The Assistant General Manager tier is currently under intense scrutiny. Multiple reports indicate that Emilie Castonguay and Cammi Granato are firmly on the hot seat, with a complete overhaul of the AGM tier considered highly probable.

If the organisation pivots toward an Evan Gold-led analytical approach, the AGM tier must be populated by individuals who can bridge the gap between data science, salary cap projections, and on-ice evaluation. The inability of the previous AGM group to prevent the cascading failures of the 2025-26 season has fundamentally eroded ownership’s confidence in their collective decision-making, making their retention highly unlikely.

The amateur and professional scouting departments represent the most critical, yet vulnerable, sectors of the Vancouver Canucks’ current operations.

A new General Manager will almost certainly seek to completely overhaul the scouting department to install their own regional directors and implement a modernised grading scale. However, executing this purge mere weeks before the draft is impossible. The organisation must therefore navigate a temporary truce, relying on the outgoing scouts to execute the 2026 draft before initiating the mass personnel turnover in July.

For the Canucks to transition into a genuinely elite franchise, their investment in structural systems—specifically analytics—must become a non-negotiable pillar rather than a tertiary department. The new executive structure, particularly if led by Evan Gold, is expected to shifting the role from mere advisory to a required checkpoint in every transactional decision. The best organisations do not choose between data and the “eye test”; they combine both into a singular, cohesive decision-making process.

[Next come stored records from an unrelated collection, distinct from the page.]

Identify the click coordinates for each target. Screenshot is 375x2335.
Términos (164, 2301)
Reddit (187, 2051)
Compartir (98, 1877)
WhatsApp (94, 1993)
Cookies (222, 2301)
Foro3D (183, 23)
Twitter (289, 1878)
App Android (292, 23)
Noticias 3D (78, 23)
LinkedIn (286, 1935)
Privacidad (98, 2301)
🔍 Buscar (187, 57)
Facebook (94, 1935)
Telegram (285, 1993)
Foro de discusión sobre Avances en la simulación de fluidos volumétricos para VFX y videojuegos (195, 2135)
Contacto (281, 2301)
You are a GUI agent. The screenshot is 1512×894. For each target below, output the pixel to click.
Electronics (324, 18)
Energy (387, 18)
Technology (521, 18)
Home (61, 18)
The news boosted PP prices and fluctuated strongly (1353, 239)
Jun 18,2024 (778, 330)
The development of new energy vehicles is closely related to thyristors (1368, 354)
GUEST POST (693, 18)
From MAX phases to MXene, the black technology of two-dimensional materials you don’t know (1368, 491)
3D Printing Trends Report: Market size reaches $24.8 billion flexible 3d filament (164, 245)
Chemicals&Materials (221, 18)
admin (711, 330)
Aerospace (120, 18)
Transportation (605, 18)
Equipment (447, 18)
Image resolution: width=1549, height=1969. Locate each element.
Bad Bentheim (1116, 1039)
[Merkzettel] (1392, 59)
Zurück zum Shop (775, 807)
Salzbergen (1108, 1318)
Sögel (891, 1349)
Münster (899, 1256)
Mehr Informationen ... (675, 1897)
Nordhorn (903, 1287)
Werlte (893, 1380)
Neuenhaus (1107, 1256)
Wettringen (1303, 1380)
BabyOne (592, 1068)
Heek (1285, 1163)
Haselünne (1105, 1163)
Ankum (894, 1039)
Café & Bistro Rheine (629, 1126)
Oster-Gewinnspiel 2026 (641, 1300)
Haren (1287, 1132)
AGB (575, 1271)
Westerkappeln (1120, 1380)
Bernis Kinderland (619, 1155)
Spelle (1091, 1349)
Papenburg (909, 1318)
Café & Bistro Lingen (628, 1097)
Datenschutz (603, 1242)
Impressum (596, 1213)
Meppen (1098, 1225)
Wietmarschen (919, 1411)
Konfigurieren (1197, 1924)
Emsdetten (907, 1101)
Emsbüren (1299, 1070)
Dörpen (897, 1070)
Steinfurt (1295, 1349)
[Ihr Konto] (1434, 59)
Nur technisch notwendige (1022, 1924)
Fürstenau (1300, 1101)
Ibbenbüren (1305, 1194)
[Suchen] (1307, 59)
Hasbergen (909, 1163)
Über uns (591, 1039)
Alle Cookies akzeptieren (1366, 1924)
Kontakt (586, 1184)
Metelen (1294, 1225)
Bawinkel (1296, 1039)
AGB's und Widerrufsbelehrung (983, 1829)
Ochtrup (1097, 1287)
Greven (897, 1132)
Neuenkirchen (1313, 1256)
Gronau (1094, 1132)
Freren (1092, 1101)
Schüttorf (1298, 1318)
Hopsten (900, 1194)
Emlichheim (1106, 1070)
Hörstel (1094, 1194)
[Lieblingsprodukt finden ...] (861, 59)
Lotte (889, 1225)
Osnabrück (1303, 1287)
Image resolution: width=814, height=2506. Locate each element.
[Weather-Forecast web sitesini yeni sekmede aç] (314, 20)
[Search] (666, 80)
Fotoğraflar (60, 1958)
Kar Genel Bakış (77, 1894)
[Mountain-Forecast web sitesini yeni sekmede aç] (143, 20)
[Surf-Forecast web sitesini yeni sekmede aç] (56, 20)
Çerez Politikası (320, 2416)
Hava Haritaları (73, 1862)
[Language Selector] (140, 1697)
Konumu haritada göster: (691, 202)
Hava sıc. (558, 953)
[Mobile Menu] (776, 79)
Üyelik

An often-overlooked yet critical element of the Canucks’ internal failures has been the inadequacy of their medical and recovery infrastructure.Public scrutiny intensified when it was revealed that the Canucks employed only five medical staff members (including only three physicians), a stark contrast to rival franchises such as the Minnesota Wild, who employ nine doctors (including five surgeons) and four dedicated dentists.

The lack of competitive medical salaries and private infrastructure investment has led to an environment where players like Demko have reportedly sought out-of-country treatment, and others like Forbort suffered season-ending complications following routine injections

Embracing cutting-edge sports science, biometric tracking, and superior rehabilitation infrastructure also is an integral part of 21st century sports medicine and is highly utilized—it is an intrinsic component of salary cap efficiency by professional sports clubs these days, except is lacking with the Canucks.

The dismissal of a General Manager almost universally foreshadows a coaching change, as new executives naturally desire to appoint their own bench boss to execute their specific tactical vision. It is highly irregular for an incoming General Manager to inherit a head coach who just presided over a last-place finish.

If Adam Foote is relieved of his duties, the most compelling candidate to assume the head coaching mantle resides internally: Manny Malhotra. Currently the head coach of the AHL affiliate Abbotsford Canucks, Malhotra represents the ideal modern NHL coach. He guided Abbotsford to a Calder Cup Championship in 2025, demonstrating a profound capacity to implement scalable tactical systems and manage high-stakes professional environments.

Promoting Malhotra is a strategic imperative in terms of asset protection. As a highly coveted coaching prospect, Malhotra is currently a prime target for rebuilding franchises across the NHL, such as Los Angeles or Calgary. The Canucks must view Malhotra as a future-based asset; if they leave him languishing in the AHL, they risk losing their most valuable developmental mind to a competitor.

If the incoming new leadership can successfully execute a long awaited 21st Century foundational blueprint, the 2025-26 season will not be remembered as a failure, but rather as the necessary investment that allowed a modern, championship-calibre organisation, to be constructed in its place.